Natürlich kann man Podemos nur wählen (sofern man denn will), wenn man die spanische Staatsbürgerschaft besitzt.

Viele Zeitgenossen (man lese etwa die zahllosen Kommentare zu den einschlägigen Artikeln in der „Welt“) möchten solche unbequemen Wahrheiten lieber nicht zur Kenntnis nehmen. Zu ihnen gehört auch der französische Soziologe Olivier Roy. Attentäter wie diese, darf er in der taz unangefochten schwafeln, „hassen nicht nur westliche Gesellschaften, sondern die Gesellschaft an sich. …  Es ist eine No-Future-Generation. Es ist eine ‚Born to kill‘-Generation. Diesen Hass auf die Gesellschaft und die Welt, den finden wir auch bei den Highschool-Attentätern von Columbine und anderen Amokläufern. Mit ihnen teilen diese Dschihadisten eine narzisstische Ästhetik der Gewalt und eine moderne, nihilistische Weltsicht des Todes. … Wir müssen sie wie Militante behandeln. Nicht wie Kranke, die man kurieren kann.“

So erklärt man kurzerhand eine ganze Generation junger Muslime zu Terroristen. Auf „born to kill“ folgt dann „shoot to kill“. In einem Punkt hat Roy allerdings recht: Aus der Wut über die konkreten Lebensumstände wird manchmal ein Hass, der vor nichts mehr Halt macht. Mag sein, dass sich die Attentäter von Barcelona und Amokläufer wie die von Columbine darin gleichen.
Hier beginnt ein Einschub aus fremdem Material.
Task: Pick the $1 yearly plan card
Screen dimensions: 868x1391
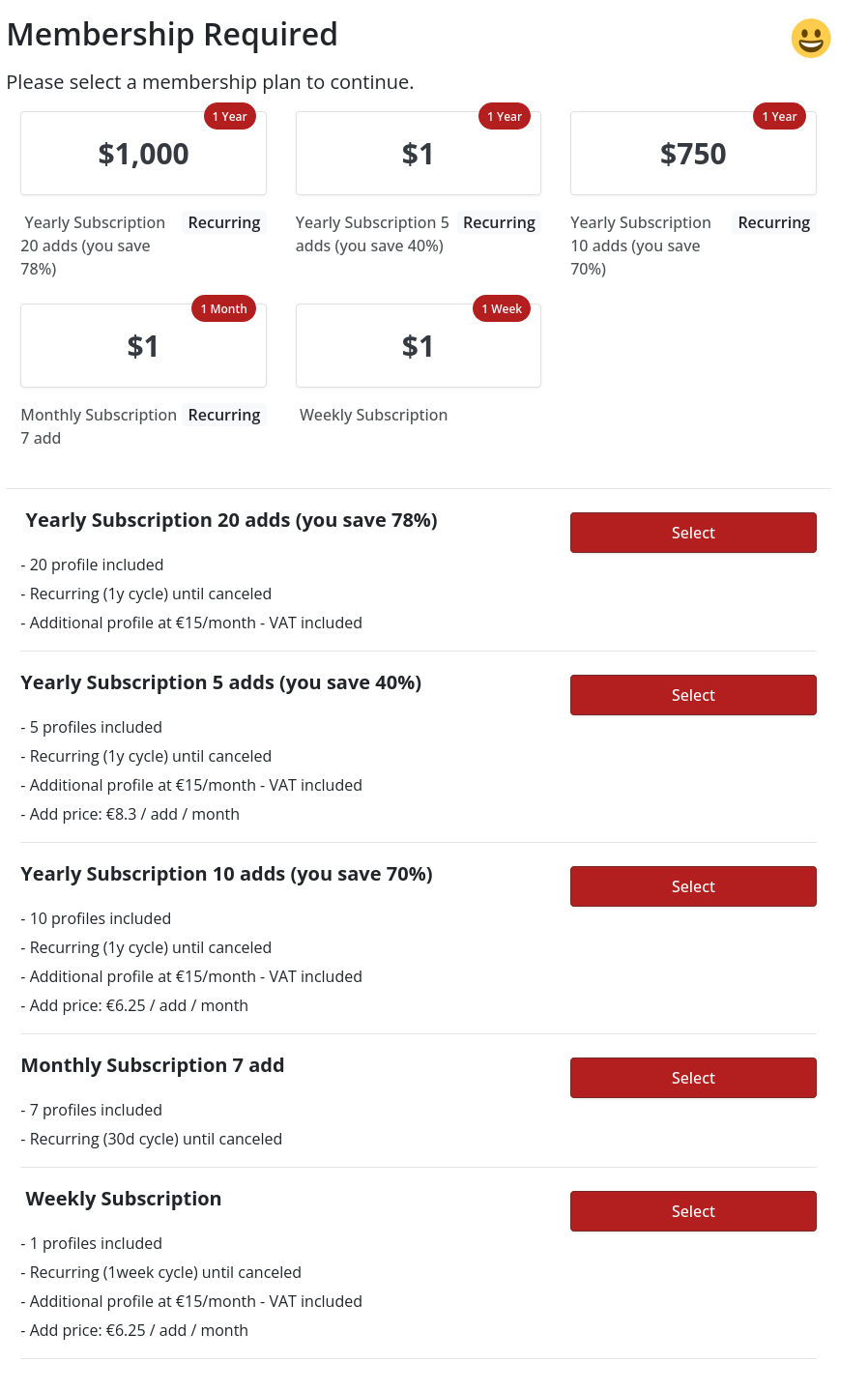Action: [418, 155]
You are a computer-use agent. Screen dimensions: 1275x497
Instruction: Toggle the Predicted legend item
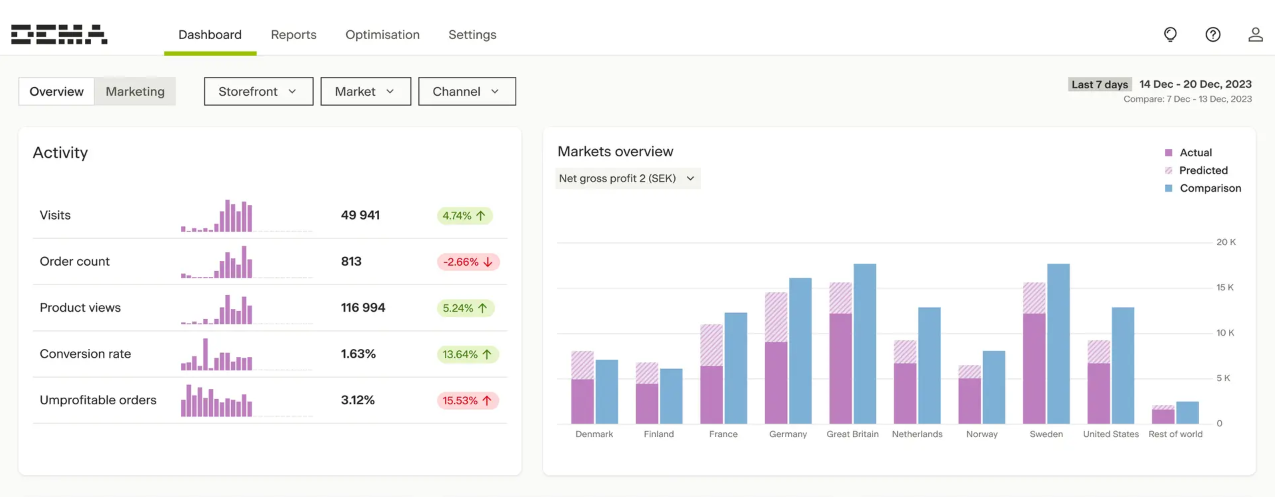point(1196,171)
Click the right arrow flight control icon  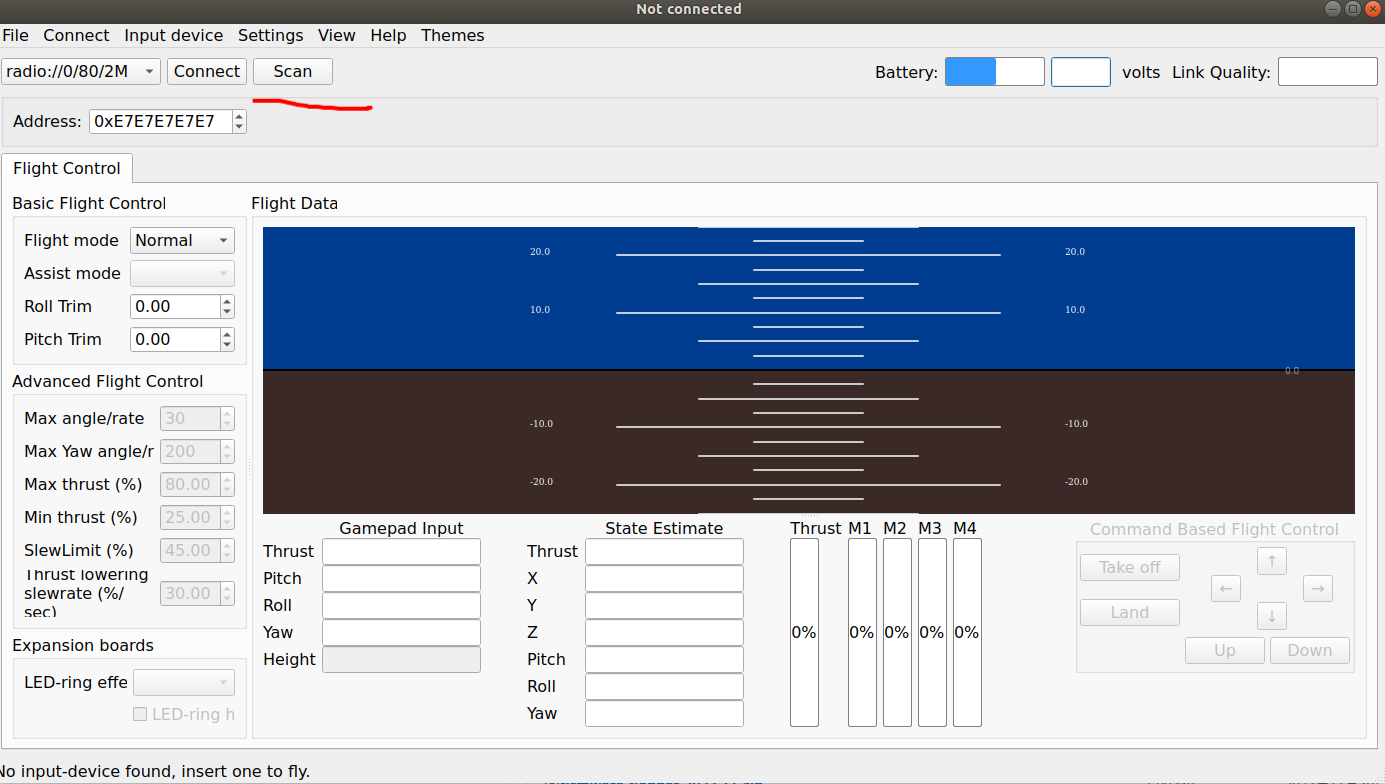[x=1317, y=588]
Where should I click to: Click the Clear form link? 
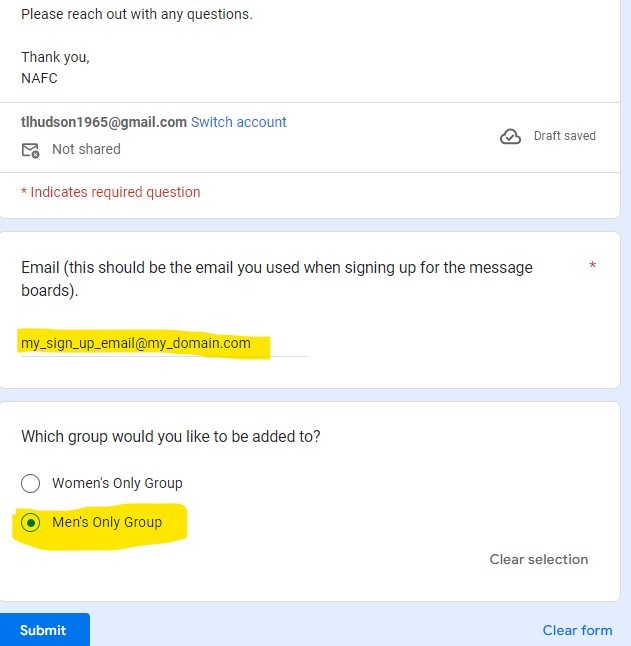[x=577, y=630]
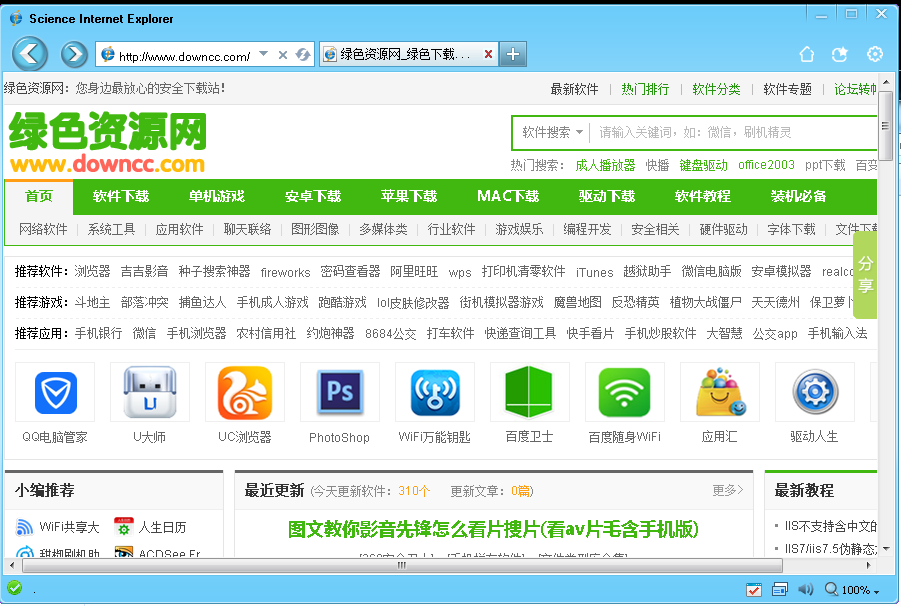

Aber wer oder was ist da krank? Die Täter? Die Anstifter? Mit Sicherheit doch die Verhältnisse, die Kinder und Jugendliche zu Mördern werden lassen – Verhältnisse, die sie selber nicht zu verantworten haben. Und Leute wie Roy mit ihrer kaum verbrämten Rübe-ab-Mentalität.

Die Sage vom Rattenfänger (die Figur selbst ist historisch nicht verbürgt) geht übrigens auf den Kinderauszug im Rahmen der sogenannten „deutschen Ostsiedlung“ Mitte des 12. bis Anfang des 14. Jahrhunderts zurück. Viele junge Hamelner haben damals ihre Heimat verlassen. Sie sahen dort keine Perspektive mehr.